(Extracted records)
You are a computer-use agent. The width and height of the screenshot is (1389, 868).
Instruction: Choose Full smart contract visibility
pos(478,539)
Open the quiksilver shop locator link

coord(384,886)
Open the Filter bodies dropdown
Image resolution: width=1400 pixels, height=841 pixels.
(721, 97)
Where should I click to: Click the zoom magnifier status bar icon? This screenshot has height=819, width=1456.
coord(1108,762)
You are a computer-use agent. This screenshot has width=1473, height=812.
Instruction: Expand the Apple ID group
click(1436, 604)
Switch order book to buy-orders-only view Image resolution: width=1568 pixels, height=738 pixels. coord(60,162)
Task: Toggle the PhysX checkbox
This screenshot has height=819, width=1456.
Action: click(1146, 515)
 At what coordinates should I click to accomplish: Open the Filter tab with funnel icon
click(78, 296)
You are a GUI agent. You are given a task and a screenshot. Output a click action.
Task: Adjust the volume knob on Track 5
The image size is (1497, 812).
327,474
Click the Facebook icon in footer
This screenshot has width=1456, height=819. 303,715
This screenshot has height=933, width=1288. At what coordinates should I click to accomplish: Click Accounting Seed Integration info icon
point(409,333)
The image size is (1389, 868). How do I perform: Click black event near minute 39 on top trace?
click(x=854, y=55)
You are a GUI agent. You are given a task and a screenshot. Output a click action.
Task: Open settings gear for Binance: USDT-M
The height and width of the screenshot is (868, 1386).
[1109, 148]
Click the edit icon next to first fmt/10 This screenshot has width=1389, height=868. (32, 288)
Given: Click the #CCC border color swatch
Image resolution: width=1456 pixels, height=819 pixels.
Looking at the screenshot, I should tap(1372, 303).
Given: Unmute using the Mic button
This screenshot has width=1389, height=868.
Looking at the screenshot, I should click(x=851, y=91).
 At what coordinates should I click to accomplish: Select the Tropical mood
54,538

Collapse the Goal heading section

▶ PROMPT
A word-for-word copy of the entries, from the first line through the line containing "You are a computer-use agent. This", is the whole answer.

▶ THE COMPLETED TASK
You are a computer-use agent. The width and height of the screenshot is (1389, 868).
Instruction: Choose Full smart contract visibility
pos(478,539)
Open the quiksilver shop locator link

coord(384,886)
Open the Filter bodies dropdown
Image resolution: width=1400 pixels, height=841 pixels.
(721, 97)
Where should I click to: Click the zoom magnifier status bar icon? This screenshot has height=819, width=1456.
coord(1108,762)
You are a computer-use agent. This screenshot has width=1473, height=812.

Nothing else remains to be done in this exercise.